On pourrait encore ajouter beaucoup de choses, y compris une réflexion sur les médecins et leurs assistants qui rendent possible cette forme frappante de solidarité humaine. Une transplantation, et même une simple transfusion de sang, ne ressemble pas à une autre opération. Elle ne doit pas être séparée de cet acte de don de lui-même que fait le donneur, de l’amour qui donne la vie. Le chirurgien devrait toujours être conscient de la noblesse particulière de ce travail : il devient le médiateur de quelque chose qui est particulièrement significatif, le don de soi-même qu’a fait une personne – même après sa mort – afin qu’un autre puisse vivre. La difficulté de l’opération, la nécessité d’agir rapidement, celle de se concentrer totalement sur la tâche qu’il accomplit, ne devraient pas faire perdre de vue au chirurgien le mystère d’amour qui est renfermé en ce qu’il est en train de faire. Les bénéficiaires de transplantations d’organes ne devraient pas non plus oublier qu’ils reçoivent d’un autre un don unique : le don de soi-même accompli par le donneur, un don que l’on doit certainement considérer comme une forme authentique de solidarité humaine et chrétienne.
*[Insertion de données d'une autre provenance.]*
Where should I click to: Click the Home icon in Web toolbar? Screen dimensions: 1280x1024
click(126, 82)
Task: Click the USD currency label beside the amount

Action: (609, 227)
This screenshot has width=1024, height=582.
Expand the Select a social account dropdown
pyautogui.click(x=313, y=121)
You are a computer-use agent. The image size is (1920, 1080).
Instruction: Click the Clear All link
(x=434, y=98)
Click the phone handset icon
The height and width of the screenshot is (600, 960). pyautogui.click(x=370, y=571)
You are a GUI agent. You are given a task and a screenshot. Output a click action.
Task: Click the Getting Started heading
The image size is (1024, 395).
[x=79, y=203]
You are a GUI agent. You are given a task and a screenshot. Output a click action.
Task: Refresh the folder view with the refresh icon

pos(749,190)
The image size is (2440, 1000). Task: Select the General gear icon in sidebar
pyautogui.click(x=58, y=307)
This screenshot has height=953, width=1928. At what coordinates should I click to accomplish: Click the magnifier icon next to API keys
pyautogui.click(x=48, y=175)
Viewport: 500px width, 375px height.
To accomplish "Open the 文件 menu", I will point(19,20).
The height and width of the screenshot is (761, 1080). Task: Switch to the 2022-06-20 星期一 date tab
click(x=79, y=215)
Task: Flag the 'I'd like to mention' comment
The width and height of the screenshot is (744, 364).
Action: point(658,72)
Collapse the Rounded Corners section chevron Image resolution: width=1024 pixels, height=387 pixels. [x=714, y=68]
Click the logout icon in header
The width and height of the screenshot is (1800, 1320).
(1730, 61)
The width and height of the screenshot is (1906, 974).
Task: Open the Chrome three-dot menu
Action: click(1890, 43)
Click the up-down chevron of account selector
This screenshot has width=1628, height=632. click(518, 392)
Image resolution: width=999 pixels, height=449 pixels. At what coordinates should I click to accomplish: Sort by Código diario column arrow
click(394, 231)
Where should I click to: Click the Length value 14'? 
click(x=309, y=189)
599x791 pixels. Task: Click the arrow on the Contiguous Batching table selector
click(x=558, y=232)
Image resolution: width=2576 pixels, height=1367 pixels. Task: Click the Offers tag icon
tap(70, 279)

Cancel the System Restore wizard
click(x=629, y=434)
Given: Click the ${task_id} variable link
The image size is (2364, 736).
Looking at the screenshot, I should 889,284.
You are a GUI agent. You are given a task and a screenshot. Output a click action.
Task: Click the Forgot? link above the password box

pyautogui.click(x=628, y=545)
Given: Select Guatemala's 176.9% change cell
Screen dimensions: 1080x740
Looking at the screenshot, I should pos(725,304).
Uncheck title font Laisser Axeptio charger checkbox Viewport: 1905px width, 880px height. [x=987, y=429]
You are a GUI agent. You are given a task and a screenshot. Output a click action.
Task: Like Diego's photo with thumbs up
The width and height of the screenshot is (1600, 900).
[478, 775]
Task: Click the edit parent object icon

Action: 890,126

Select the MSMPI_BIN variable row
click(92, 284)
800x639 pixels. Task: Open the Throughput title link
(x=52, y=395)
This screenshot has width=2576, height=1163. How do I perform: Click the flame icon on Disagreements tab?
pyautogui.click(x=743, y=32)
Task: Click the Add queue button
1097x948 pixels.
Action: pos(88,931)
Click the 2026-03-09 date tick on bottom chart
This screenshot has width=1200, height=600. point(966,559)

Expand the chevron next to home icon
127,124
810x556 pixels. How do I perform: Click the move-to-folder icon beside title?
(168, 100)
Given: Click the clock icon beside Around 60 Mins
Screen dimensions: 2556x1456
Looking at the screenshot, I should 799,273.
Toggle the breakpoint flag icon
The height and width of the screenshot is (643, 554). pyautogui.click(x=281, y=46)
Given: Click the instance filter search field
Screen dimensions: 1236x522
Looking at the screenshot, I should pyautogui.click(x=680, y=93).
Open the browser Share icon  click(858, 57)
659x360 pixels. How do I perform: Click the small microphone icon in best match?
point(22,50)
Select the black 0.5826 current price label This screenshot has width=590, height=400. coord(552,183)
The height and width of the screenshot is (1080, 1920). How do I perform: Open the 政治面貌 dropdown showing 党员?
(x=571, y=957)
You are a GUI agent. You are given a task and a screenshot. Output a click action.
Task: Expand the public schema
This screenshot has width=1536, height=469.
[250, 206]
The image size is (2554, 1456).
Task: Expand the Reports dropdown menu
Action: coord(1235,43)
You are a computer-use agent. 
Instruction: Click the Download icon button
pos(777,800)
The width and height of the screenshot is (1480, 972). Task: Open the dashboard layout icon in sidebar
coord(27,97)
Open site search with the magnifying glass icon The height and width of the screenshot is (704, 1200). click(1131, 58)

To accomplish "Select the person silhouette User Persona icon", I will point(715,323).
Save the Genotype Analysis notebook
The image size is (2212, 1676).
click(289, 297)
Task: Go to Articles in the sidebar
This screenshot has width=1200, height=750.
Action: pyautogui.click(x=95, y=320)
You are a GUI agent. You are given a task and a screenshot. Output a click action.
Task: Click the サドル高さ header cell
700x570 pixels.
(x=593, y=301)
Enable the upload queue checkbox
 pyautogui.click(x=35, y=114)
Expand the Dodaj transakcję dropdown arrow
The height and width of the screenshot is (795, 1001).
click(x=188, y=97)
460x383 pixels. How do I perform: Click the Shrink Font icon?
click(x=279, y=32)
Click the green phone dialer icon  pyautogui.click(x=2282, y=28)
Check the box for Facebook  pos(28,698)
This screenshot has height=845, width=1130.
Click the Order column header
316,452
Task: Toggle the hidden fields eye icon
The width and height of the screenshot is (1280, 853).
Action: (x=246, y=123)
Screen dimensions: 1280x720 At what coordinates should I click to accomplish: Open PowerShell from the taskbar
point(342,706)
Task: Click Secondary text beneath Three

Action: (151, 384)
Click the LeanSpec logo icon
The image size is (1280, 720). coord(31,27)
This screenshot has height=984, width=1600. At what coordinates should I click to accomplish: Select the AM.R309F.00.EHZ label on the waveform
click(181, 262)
À l’approche du troisième millénaire, en cette époque de grandes promesses historiques, mais une époque aussi où les menaces contre la vie se font de plus en plus puissantes et mortelles, comme dans les cas de l’avortement et de l’euthanasie, la société a besoin de ces gestes concrets de solidarité, d’amour, de don de soimême.

6.
En conclusion, rappelons-nous ces paroles de Jésus que nous rapporte l’évangéliste et médecin Luc : « Donnez, et l’on vous donnera ; une bonne mesure, tassée, secouée, débordante, qu’on versera dans votre sein ; car de la mesure dont vous mesurez, on mesurera pour vous en retour » (Lc 6, 38). Nous recevrons de Dieu notre récompense suprême selon l’amour authentique et effectif que nous aurons montré envers notre prochain. Que le Seigneur du ciel et de la terre vous soutienne dans vos efforts pour défendre et servir la vie par les merveilleux moyens que la science médicale met à votre disposition. Qu’il vous bénisse, ainsi que tous ceux qui vous sont chers, de sa paix et de sa joie.